About this exercise.
Please give an exact printout of the records, without any pictures.

Record extracts.
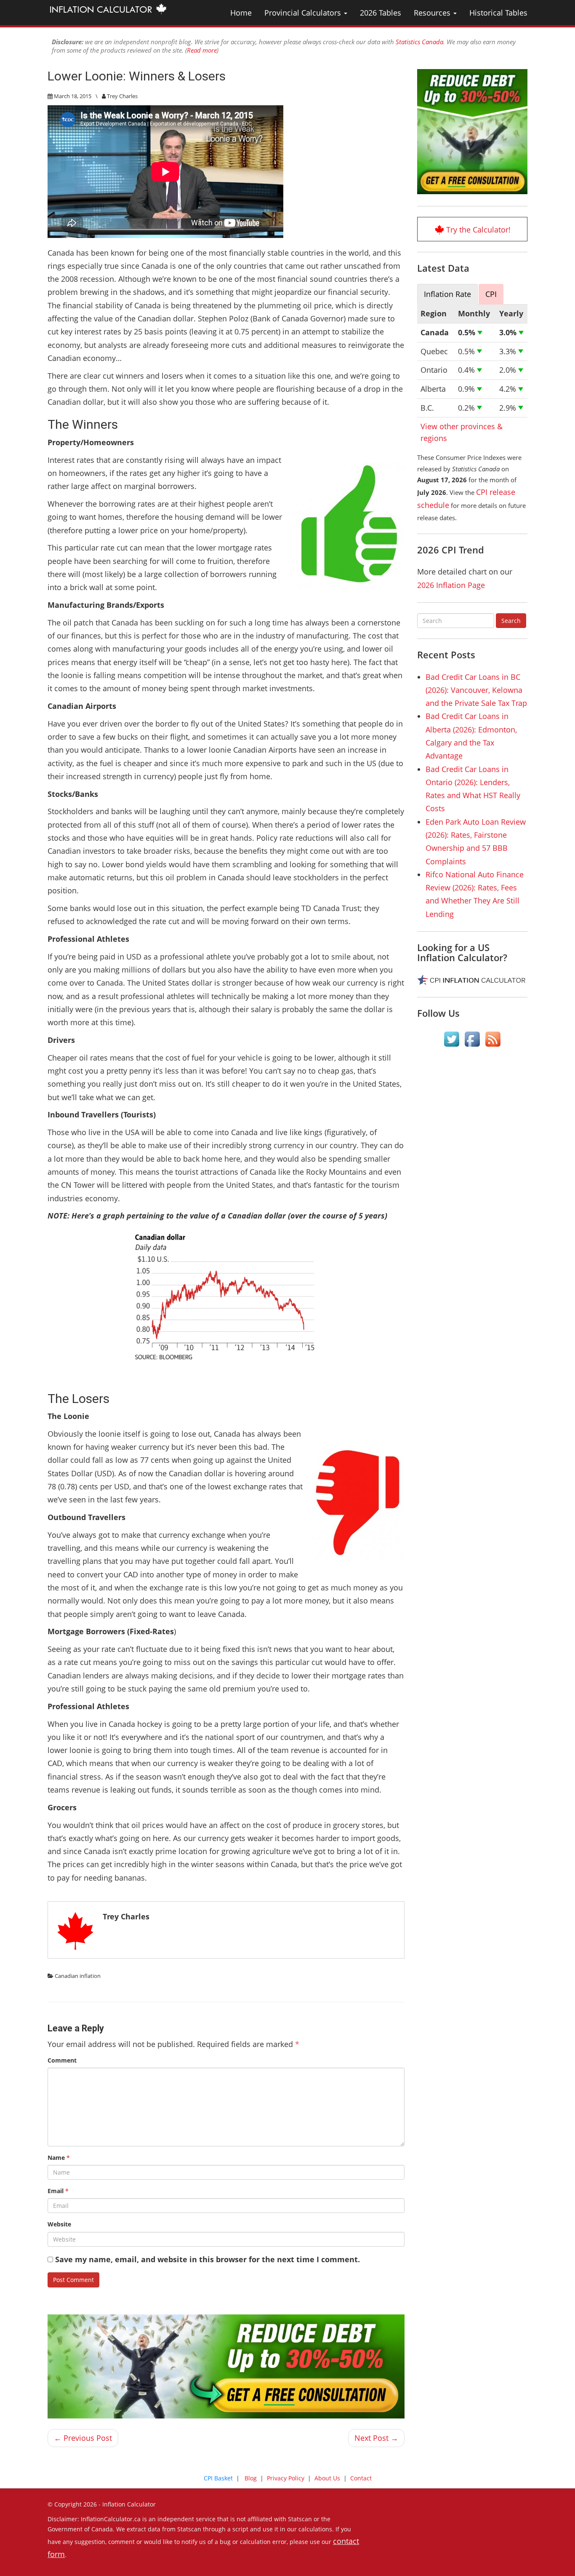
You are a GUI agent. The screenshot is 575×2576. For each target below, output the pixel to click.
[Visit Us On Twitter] (451, 1039)
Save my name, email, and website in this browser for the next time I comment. (207, 2259)
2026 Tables (380, 13)
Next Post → (376, 2438)
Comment (62, 2060)
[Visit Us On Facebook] (472, 1039)
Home (241, 13)
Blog (251, 2478)
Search (511, 621)
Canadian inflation (78, 1976)
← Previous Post (83, 2438)
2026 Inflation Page (451, 585)
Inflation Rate (447, 294)
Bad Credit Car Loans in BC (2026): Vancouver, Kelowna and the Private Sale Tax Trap (476, 690)
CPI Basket (218, 2478)
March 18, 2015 (72, 96)
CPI (491, 294)
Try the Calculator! (478, 229)
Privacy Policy (285, 2478)
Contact (361, 2478)
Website (59, 2224)
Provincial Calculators (303, 13)
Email (58, 2191)
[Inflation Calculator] (107, 8)
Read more (202, 50)
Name (59, 2158)
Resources (433, 13)
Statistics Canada (419, 41)
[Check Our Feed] (492, 1039)
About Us (327, 2478)
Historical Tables (498, 13)
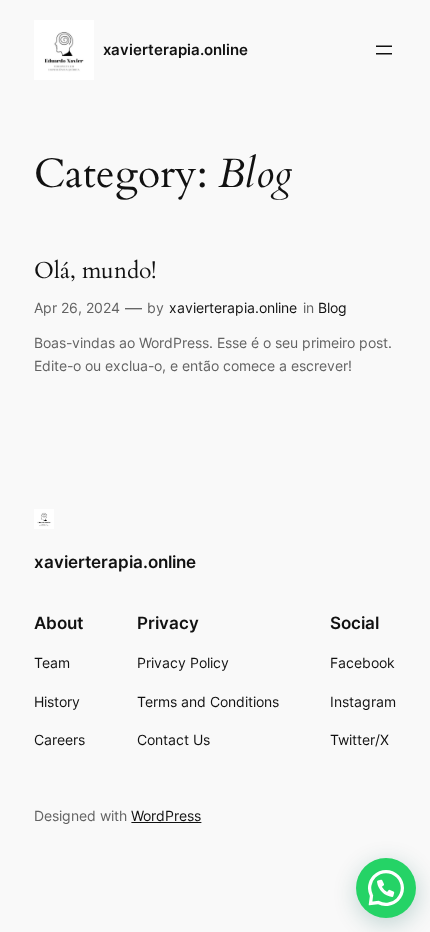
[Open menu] (384, 50)
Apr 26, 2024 (77, 307)
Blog (332, 307)
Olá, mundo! (95, 271)
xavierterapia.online (175, 50)
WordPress (166, 815)
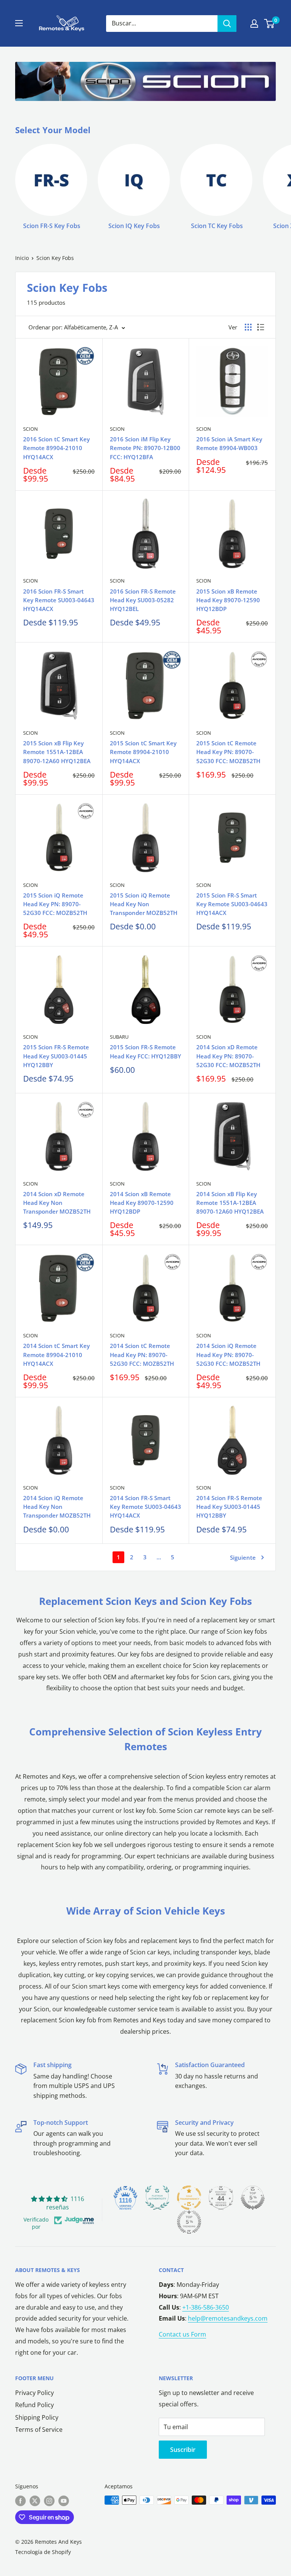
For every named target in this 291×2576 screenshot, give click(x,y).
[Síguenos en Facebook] (20, 2501)
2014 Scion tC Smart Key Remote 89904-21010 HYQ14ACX (56, 1354)
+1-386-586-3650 (205, 2307)
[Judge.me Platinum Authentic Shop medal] (157, 2198)
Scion (30, 428)
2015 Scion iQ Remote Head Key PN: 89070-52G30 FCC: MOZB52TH (55, 904)
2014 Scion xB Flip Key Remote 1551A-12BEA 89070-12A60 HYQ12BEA (230, 1203)
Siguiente (243, 1557)
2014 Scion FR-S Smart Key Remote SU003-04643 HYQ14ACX (145, 1506)
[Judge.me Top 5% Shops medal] (253, 2198)
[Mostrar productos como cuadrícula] (248, 327)
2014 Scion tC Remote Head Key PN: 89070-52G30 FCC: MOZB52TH (142, 1354)
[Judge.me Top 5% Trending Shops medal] (189, 2222)
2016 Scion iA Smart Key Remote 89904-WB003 (229, 443)
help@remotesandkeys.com (228, 2318)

Result for this task.
You are a GUI agent. The screenshot is 575×2576. For each target below, output the pixel to click.
[Visit Us On Twitter] (451, 1039)
Save my name, email, and website in this browser for the next time I comment. (207, 2259)
2026 Tables (380, 13)
Next Post → (376, 2438)
Comment (62, 2060)
[Visit Us On Facebook] (472, 1039)
Home (241, 13)
Blog (251, 2478)
Search (511, 621)
Canadian inflation (78, 1976)
← Previous Post (83, 2438)
2026 Inflation Page (451, 585)
Inflation Rate (447, 294)
Bad Credit Car Loans in BC (2026): Vancouver, Kelowna and the Private Sale Tax Trap (476, 690)
CPI Basket (218, 2478)
March 18, 2015 (72, 96)
CPI (491, 294)
Try the Calculator! (478, 229)
Privacy Policy (285, 2478)
Contact (361, 2478)
Website (59, 2224)
Provincial Calculators (303, 13)
Email (58, 2191)
[Inflation Calculator] (107, 8)
Read more (202, 50)
Name (59, 2158)
Resources (433, 13)
Statistics Canada (419, 41)
[Check Our Feed] (492, 1039)
About Us (327, 2478)
Historical Tables (498, 13)
[Open menu] (384, 50)
Apr 26, 2024 (77, 307)
Blog (332, 307)
Olá, mundo! (95, 271)
xavierterapia.online (175, 50)
WordPress (166, 815)
For every named target in this 291×2576 screenshot, give click(x,y).
[Síguenos en Facebook] (20, 2501)
2014 Scion tC Smart Key Remote 89904-21010 HYQ14ACX (56, 1354)
+1-386-586-3650 (205, 2307)
[Judge.me Platinum Authentic Shop medal] (157, 2198)
Scion (30, 428)
2015 Scion iQ Remote Head Key PN: 89070-52G30 FCC: MOZB52TH (55, 904)
2014 Scion xB Flip Key Remote 1551A-12BEA 89070-12A60 HYQ12BEA (230, 1203)
Siguiente (243, 1557)
2014 Scion FR-S Smart Key Remote SU003-04643 HYQ14ACX (145, 1506)
[Judge.me Top 5% Shops medal] (253, 2198)
[Mostrar productos como cuadrícula] (248, 327)
2014 Scion tC Remote Head Key PN: 89070-52G30 FCC: MOZB52TH (142, 1354)
[Judge.me Top 5% Trending Shops medal] (189, 2222)
2016 Scion iA Smart Key Remote 89904-WB003 (229, 443)
help@remotesandkeys.com (228, 2318)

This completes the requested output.